Fast network node embeddings


Keywords
graph, network, embedding, node2vec
License
MIT
Install
pip install nodevectors==0.1.23

Documentation

Build Status

Quick Example:

    import networkx as nx
    from graph2vec import Node2Vec

    # Test Graph
    G = nx.generators.classic.wheel_graph(100)
 
    # Fit embedding model to graph
    g2v = Node2Vec()
    # way faster than other node2vec implementations
    # Graph edge weights are handled automatically
    g2v.fit(G)
 
    # query embeddings for node 42
    g2v.predict(42)

    # Save model to gensim.KeyedVector format
    g2v.save("wheel_model.bin")
    
    # load in gensim
    from gensim.models import KeyedVectors
    model = KeyedVectors.load_word2vec_format("wheel_model.bin")
    model[str(43)] # need to make nodeID a str for gensim
    

Installing

pip install graph2vec-learn

The pip package named graph2vec is not this one!

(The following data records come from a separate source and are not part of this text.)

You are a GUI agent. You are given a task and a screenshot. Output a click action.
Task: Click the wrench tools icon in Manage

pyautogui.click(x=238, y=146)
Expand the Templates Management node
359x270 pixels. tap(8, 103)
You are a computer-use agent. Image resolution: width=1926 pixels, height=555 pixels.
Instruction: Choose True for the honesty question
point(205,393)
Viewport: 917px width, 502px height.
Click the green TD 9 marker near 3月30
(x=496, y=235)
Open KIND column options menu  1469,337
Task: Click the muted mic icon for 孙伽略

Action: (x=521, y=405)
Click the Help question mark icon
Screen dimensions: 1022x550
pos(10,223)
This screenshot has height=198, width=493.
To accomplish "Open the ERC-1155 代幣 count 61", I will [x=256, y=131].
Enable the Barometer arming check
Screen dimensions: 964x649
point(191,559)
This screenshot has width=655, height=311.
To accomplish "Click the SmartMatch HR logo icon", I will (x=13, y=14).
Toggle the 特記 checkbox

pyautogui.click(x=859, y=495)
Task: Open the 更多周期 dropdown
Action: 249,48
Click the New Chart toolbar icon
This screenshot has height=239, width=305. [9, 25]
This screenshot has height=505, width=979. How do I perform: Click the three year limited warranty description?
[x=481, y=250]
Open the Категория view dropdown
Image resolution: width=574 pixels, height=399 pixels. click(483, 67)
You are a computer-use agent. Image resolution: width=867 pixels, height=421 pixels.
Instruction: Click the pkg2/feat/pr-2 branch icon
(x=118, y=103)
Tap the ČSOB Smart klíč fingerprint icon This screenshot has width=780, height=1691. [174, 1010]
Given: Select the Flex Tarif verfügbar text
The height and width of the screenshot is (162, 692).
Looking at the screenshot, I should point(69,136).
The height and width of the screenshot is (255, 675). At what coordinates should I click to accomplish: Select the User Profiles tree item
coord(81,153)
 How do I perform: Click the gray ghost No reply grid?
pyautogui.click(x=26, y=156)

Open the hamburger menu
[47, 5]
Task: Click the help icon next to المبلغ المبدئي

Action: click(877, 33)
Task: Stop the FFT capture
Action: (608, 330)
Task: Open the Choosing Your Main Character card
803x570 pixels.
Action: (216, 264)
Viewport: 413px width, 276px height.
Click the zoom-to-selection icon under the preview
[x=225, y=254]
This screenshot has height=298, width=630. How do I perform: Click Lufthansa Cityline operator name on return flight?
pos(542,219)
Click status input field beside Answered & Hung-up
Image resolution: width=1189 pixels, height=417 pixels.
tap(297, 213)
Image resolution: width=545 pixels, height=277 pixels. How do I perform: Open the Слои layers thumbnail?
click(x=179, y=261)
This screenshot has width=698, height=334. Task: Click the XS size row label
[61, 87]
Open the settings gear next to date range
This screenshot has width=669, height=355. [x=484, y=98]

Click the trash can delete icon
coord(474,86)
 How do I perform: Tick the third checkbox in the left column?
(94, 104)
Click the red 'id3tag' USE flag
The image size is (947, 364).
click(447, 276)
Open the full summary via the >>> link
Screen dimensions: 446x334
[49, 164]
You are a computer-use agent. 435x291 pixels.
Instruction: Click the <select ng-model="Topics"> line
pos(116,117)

It's some thing from 2015

Usage

The public methods are all exposed in the quick example. The documentation is included in the docstrings of the methods, so for instance typing g2v.fit? in a Jupyter Notebook will expose the documentation directly.

How does it work?

We transform the graph into a CSR sparse matrix, and generate the random walks directly on the CSR matrix raw data with optimized Numba JIT'ed code. After that, a Word2Vec model is trained on the random walks, as if the walks were the Word2Vec sentences.